-- START Document passage --

Zonaras also gave an interesting description of Carus’ subsequent reign:

  1. “When Carus came to power, he crowned his sons Carinus and Numerianus with the imperial diadem.  Then he set out at once on campaign against the Persians along with his son Numerianus, and seized Ctesiphon and Seleucia.  The Roman army was nearly imperilled during the course of the campaign: when it set up camp in a valley, the Persians ... moved along the river flowing beside it and came to the valley by a passage.  Carus, fortunately, attacked the Persians and routed them, returning to Rome leading a great number of captives and a good deal of plunder.  Then, when the nation of the Sarmati rose up, he fought and subdued that nation.  He was by birth a Galatian [i.e. from Gaul ??] and brave and shrewd in wars.  The story of his end is not agreed upon by historians:

  2. -some say he was campaigning against the Huns and was slain there;

  3. -while others say that, while he was encamped by the Tigris River where his army had set up camp, his tent was hit by a thunderbolt and they tell that he died in it” (‘Epitome Ton Istorion’ 12:26).

-- END Document passage --

## Your objective
In the passage on Carus' reign, which two cities did Carus seize during his campaign against the Persians? These dataset rows aren't required for the work.

-- START Entries provided --

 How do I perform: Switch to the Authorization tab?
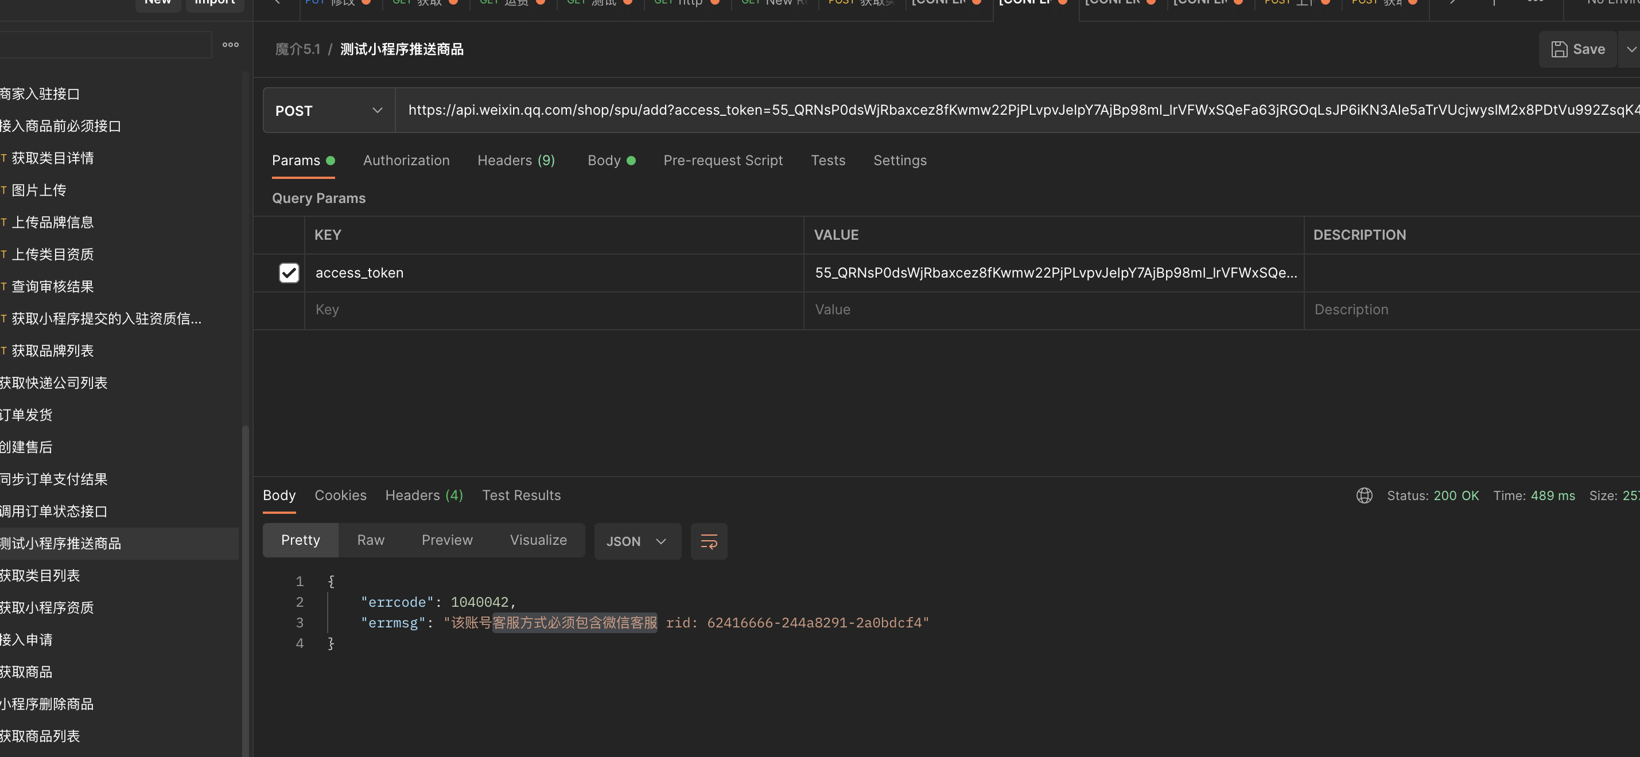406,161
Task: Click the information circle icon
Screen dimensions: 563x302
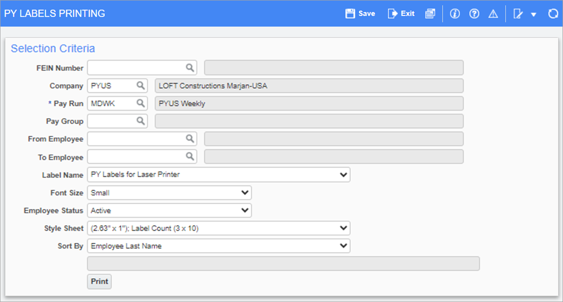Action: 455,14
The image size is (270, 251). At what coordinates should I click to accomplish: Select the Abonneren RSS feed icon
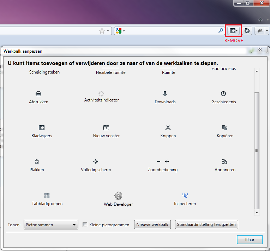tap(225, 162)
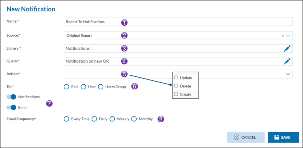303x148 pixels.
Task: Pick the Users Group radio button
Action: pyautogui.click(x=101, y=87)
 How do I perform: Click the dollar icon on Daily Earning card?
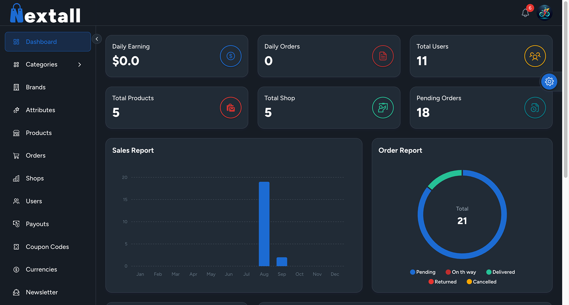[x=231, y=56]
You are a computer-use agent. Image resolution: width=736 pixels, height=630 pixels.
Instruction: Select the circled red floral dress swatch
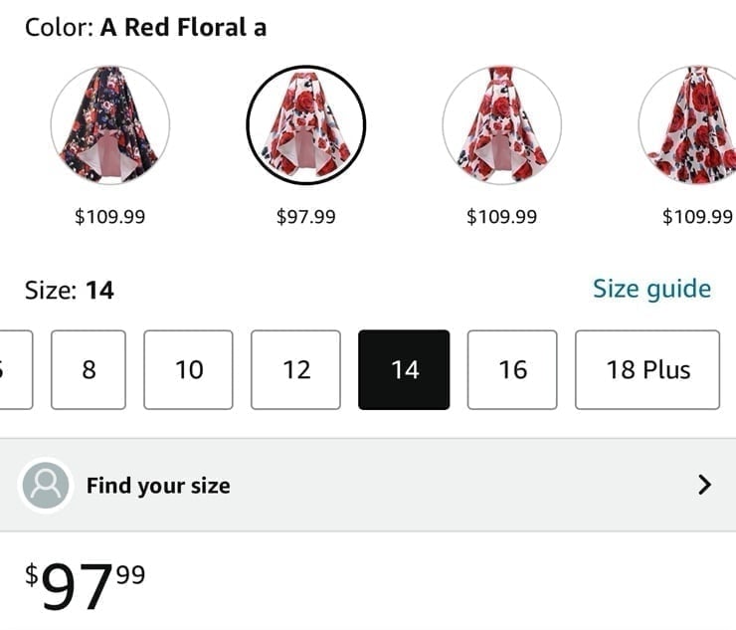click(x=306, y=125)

-- END Entries provided --

## Finished answer
Ctesiphon and Seleucia.